[What you have to do] Format these rows as a JSON list of strings with one string per line, leaving out blank lines.

[Materials provided]
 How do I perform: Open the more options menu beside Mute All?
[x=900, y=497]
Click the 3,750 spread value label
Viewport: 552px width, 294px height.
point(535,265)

[In response]
[
  " How do I perform: Open the more options menu beside Mute All?",
  "[x=900, y=497]",
  "Click the 3,750 spread value label",
  "Viewport: 552px width, 294px height.",
  "point(535,265)"
]